Last December it was reported that the NSA paid RSA $10 million to make the NSA developed Dual Elliptic Curve random number generator a default feature in software used for numerous Internet and computer security programs. Dual Elliptic Curve was used in BSafe.
Following the expose by NSA whistleblower Edward Snowden of the government’s agency’s massive phone data collection scheme, it was revealed that the Dual Elliptic Curve had a “back door” which allowed the NSA to crack its encryption.
Today, a report by the newswire service Reuters said that a group of professors from the John Hopkins University, the University of Wisconsin, the University of Illinois and other universities found that RSA adopted another NSA tool which further weakened the company’s products.
A 2008 Pentagon-funded paper plugged Extended Random as a way to improve the randomness of numbers generated by Dual Elliptic Curve.
The report by the professors, however, said the tool, called the Extended Random extension for Web sites, makes RSA’s Dual Elliptic Curve software “tens of thousands of times faster” to crack.
RSA, which was acquired in 2006 by EMC Corp, did not dispute the report but said it not intentionally weaken any of its products.
RSA could have been “more skeptical” of the NSA’s intentions but the company trusted the agency because “they are charged with security for the U.S. government and U.S. critical infrastructures,” said Sam Curry, chief technologist for RSA.

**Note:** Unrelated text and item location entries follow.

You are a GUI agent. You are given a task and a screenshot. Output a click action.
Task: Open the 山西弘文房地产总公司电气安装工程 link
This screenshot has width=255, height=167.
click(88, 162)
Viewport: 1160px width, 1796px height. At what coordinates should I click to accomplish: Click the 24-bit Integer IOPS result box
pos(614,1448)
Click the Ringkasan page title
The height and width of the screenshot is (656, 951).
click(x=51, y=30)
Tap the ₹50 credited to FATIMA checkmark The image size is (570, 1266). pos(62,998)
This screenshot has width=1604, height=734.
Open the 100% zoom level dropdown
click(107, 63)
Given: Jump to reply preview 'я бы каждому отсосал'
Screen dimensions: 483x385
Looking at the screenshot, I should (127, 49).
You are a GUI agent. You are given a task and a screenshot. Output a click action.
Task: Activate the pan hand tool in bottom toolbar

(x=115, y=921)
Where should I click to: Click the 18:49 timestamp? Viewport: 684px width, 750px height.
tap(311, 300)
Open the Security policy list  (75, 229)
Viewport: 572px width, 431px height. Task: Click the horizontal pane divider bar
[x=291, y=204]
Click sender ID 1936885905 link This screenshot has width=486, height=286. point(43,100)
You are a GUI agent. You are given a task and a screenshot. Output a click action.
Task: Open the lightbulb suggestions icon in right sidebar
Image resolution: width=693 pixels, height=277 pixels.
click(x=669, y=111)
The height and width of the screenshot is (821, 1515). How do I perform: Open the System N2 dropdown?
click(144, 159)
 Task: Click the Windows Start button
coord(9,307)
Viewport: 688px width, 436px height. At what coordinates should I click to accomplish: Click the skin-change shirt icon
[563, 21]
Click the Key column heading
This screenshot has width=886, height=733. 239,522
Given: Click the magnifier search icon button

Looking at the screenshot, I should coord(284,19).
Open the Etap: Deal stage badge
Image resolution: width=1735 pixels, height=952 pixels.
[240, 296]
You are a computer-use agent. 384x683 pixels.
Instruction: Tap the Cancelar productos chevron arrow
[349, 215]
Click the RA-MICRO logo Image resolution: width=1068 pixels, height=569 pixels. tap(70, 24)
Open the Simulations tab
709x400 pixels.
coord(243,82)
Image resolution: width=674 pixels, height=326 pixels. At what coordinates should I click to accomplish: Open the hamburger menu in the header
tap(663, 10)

Many experts had previously aired suspicions about Dual Elliptic Curve, but it was only after Snowden’s leak of NSA documents that RSA and the National Institute of Standards and Technology renounced the technology.
Adding Extended Random “does seem to provide any security benefits that we can figure out,” said Thomas Ristenpart of the University of Wisconsin. He said the extra data transmitted by Extended Random before a secure connection begins actually made predicting the following secure numbers easier.